In [0]:
from pyspark.sql import functions as F
from pyspark.sql.window import Window
import pandas as pd
import matplotlib.pyplot as plt
import seaborn as sns

In [0]:
transitions = spark.read.table("workspace.salesforce.lead_status_transitions").\
filter("Field = 'Status'").\
select("OldValue", "NewValue", "total").withColumnRenamed("CreatedDate", "created_at")
display(transitions)

## Markov Chain Model - Transition Probability Matrix

In [0]:
# Count transitions from each current_status → next_status
transition_counts = (
    transitions
    .groupBy("OldValue", "NewValue")
    .agg(F.sum("total").alias("count"))
)

# Total transitions from each current_status
state_totals = (
    transition_counts
    .groupBy("OldValue")
    .agg(F.sum("count").alias("total"))
)

# Compute probabilities
transition_probs = (
    transition_counts
    .join(state_totals, "OldValue")
    .withColumn("probability", F.col("count") / F.col("total"))
    .select(
        F.col("OldValue").alias("from_status"),
        F.col("NewValue").alias("to_status"),
        "count",
        F.round("probability", 4).alias("probability")
    )
    .orderBy("from_status", F.desc("probability"))
)

display(transition_probs)

## Visualize Transition Probability Matrix


In [0]:
# Convert to pandas for visualization
prob_matrix_df = transition_probs.toPandas()

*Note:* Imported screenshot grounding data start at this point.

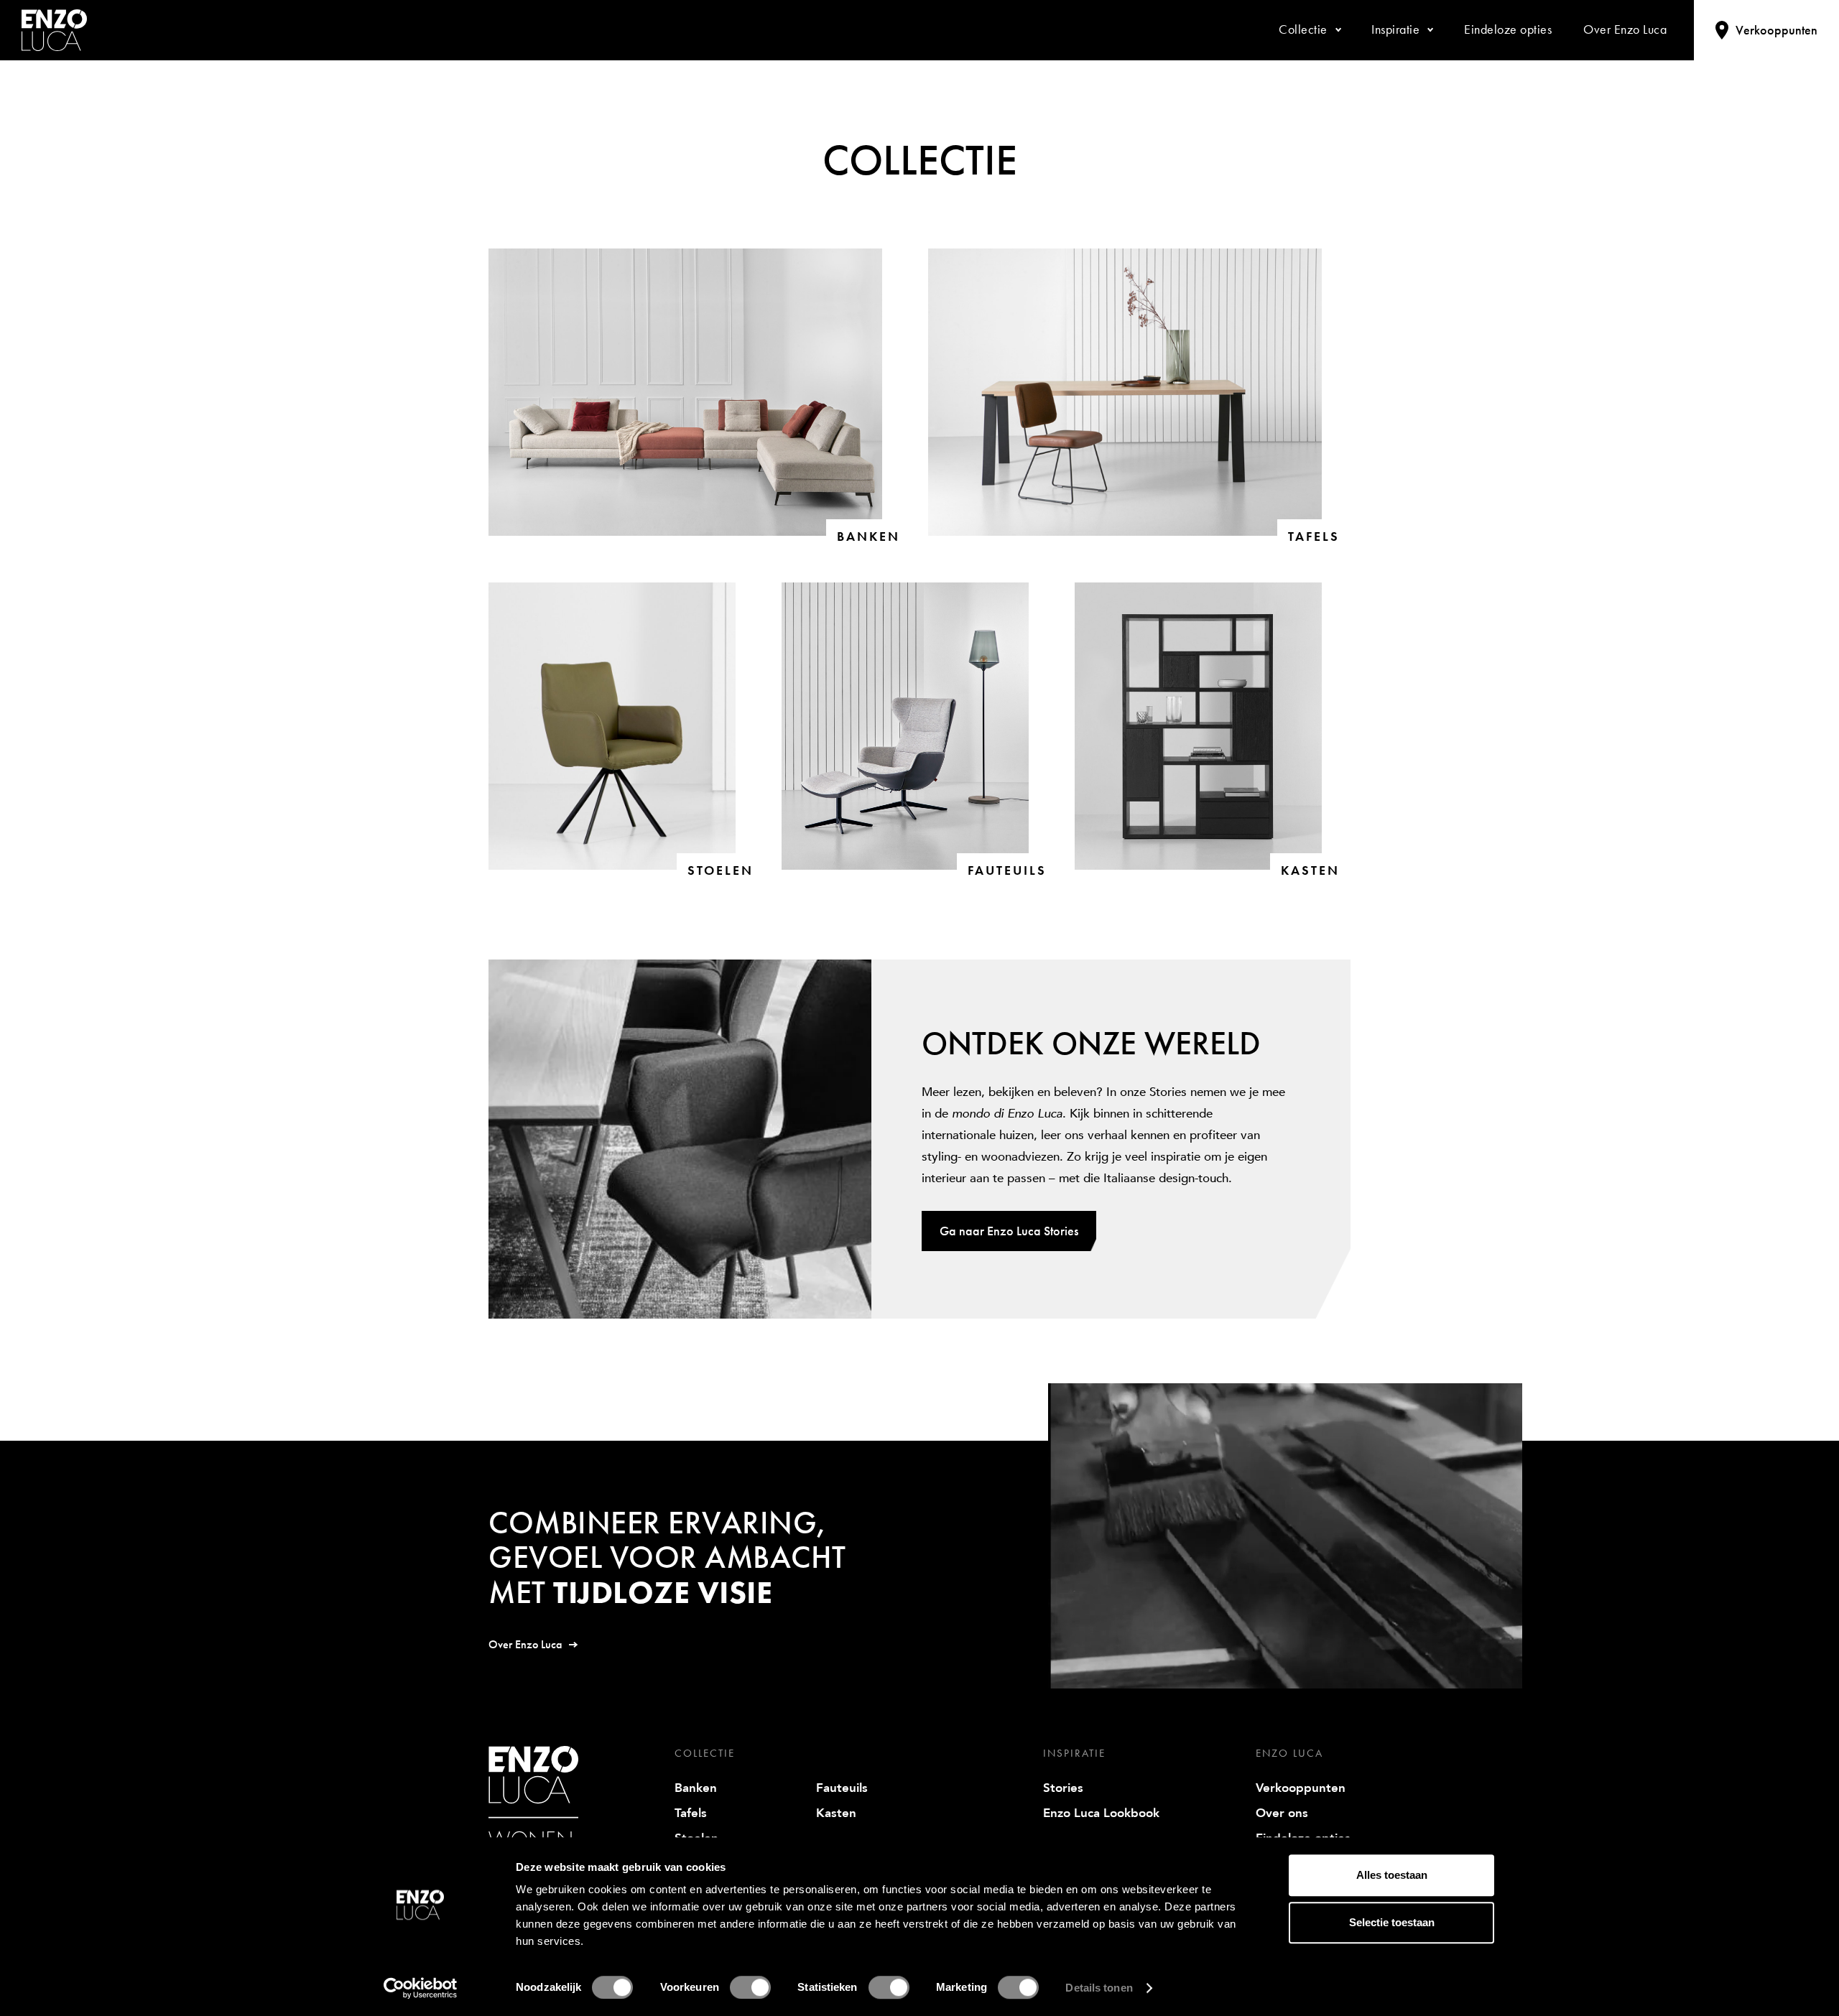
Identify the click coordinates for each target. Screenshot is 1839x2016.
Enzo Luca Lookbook (1101, 1813)
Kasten (836, 1813)
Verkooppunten (1300, 1788)
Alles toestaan (1391, 1875)
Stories (1063, 1788)
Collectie (705, 1753)
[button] (1309, 30)
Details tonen (1098, 1988)
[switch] (750, 1987)
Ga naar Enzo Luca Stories (1009, 1230)
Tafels (691, 1813)
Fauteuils (842, 1788)
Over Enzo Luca (525, 1644)
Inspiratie (1074, 1753)
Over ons (1282, 1813)
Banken (696, 1788)
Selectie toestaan (1392, 1922)
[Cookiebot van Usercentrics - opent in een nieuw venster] (420, 1988)
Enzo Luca (1289, 1753)
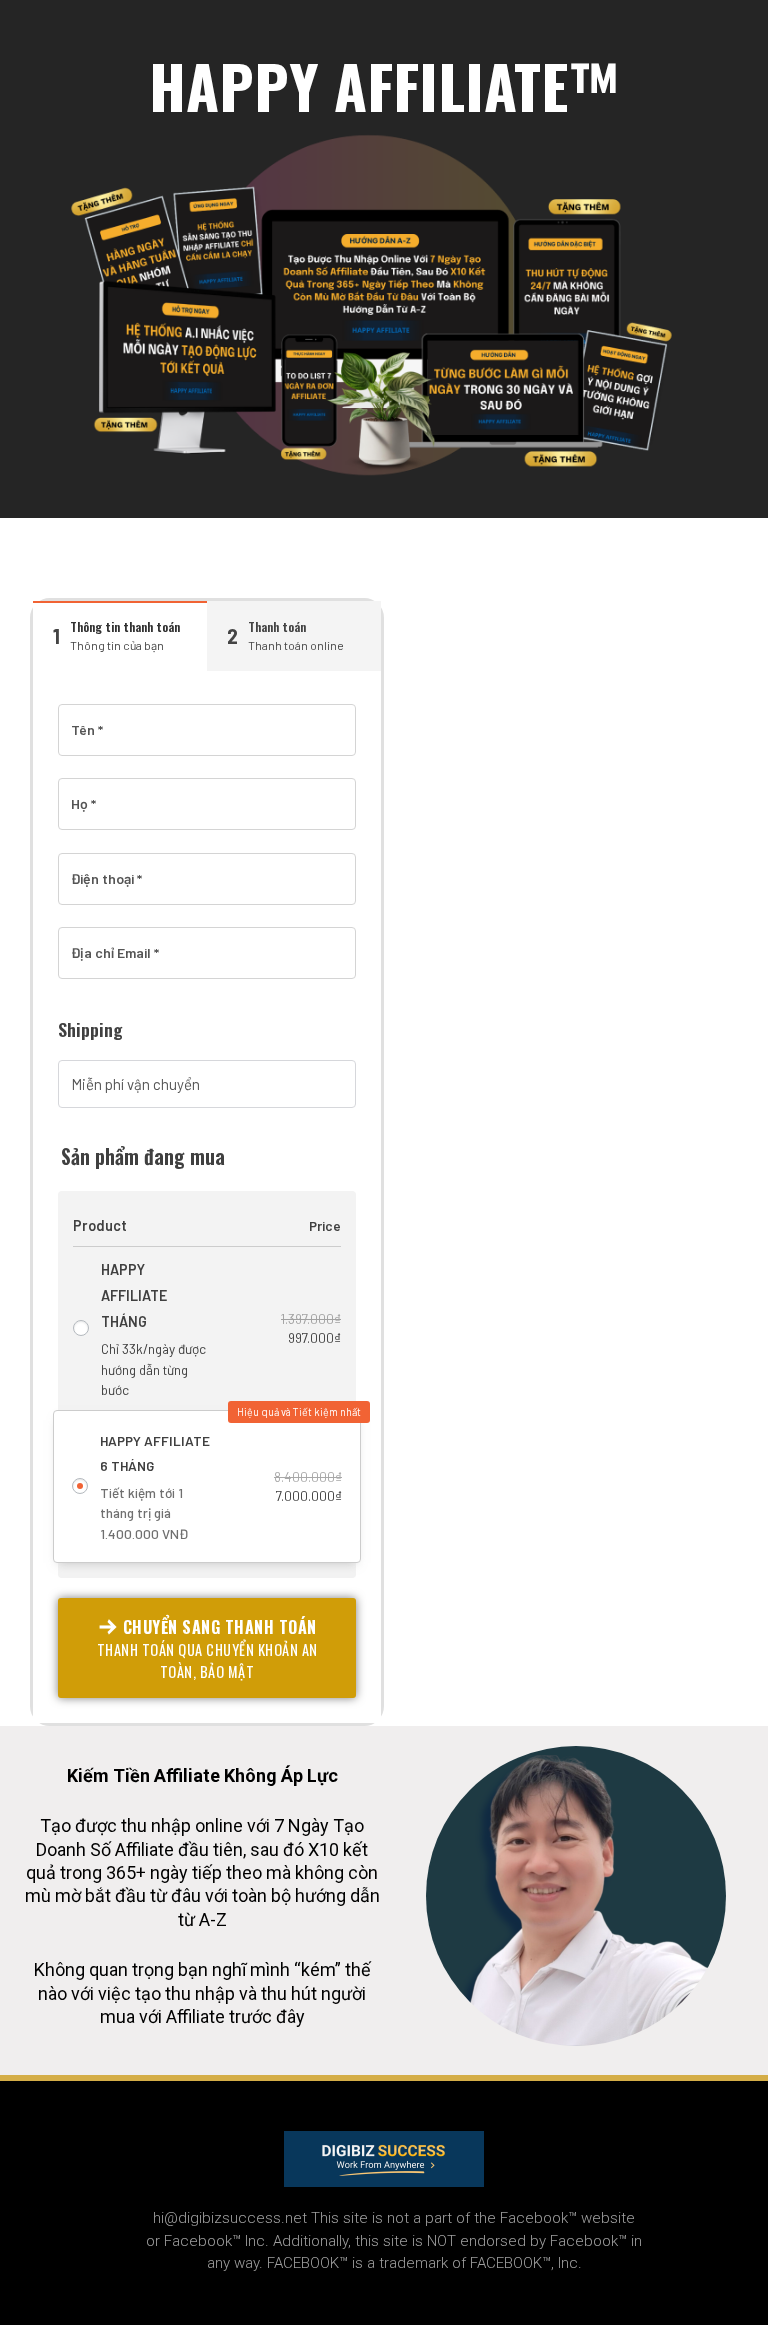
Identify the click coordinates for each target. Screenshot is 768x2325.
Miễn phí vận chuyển (135, 1084)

# Create pivot table for heatmap
pivot = prob_matrix_df.pivot(
    index='from_status', 
    columns='to_status', 
    values='probability'
).fillna(0)

# Create heatmap
plt.figure(figsize=(14, 10))
sns.heatmap(
    pivot, 
    annot=True, 
    fmt='.3f', 
    cmap='YlOrRd',
    cbar_kws={'label': 'Transition Probability'},
    linewidths=0.5
)
plt.title('Lead Status Transition Probability Matrix (Markov Chain)', fontsize=16, pad=20)
plt.xlabel('To Status', fontsize=12)
plt.ylabel('From Status', fontsize=12)
plt.xticks(rotation=45, ha='right')
plt.yticks(rotation=0)
plt.tight_layout()
import os 
# Save figure to same directory as notebook/script
output_path = os.path.join(os.getcwd(), "lead_status_transition_heatmap.png")
plt.savefig(output_path, dpi=300, bbox_inches='tight')

display(plt.show())

### ✅ **1. Re-engagement Success Rate**

**Current:** 37.5% of re-engaged leads become *Qualified*
**Insight:** The re-engagement campaigns are effective — they revive dormant leads.
**Actionable Metric:**

> **Goal:** Increase *Re-engagement → Qualified* rate from **37.5% → 50%** by improving email personalization and timing.

---

### ⚠️ **2. Contacted Drop-off Rate**

**Current:** 100% of *Contacted* leads become *Unqualified*
**Insight:** Major breakdown after initial outreach — leads are not converting after contact.
**Actionable Metric:**

> **Goal:** Reduce *Contacted → Unqualified* rate from **100% → <50%** by refining outreach scripts and follow-up cadence.

---

### 🔴 **3. Qualified Reversal Rate**

**Current:** 100% of *Qualified* leads later marked *Unqualified*
**Insight:** Qualification criteria are too loose — leads pass the filter but later get rejected.
**Actionable Metric:**

> **Goal:** Lower *Qualified → Unqualified* rate from **100% → <20%** by tightening qualification rules or introducing a scoring threshold.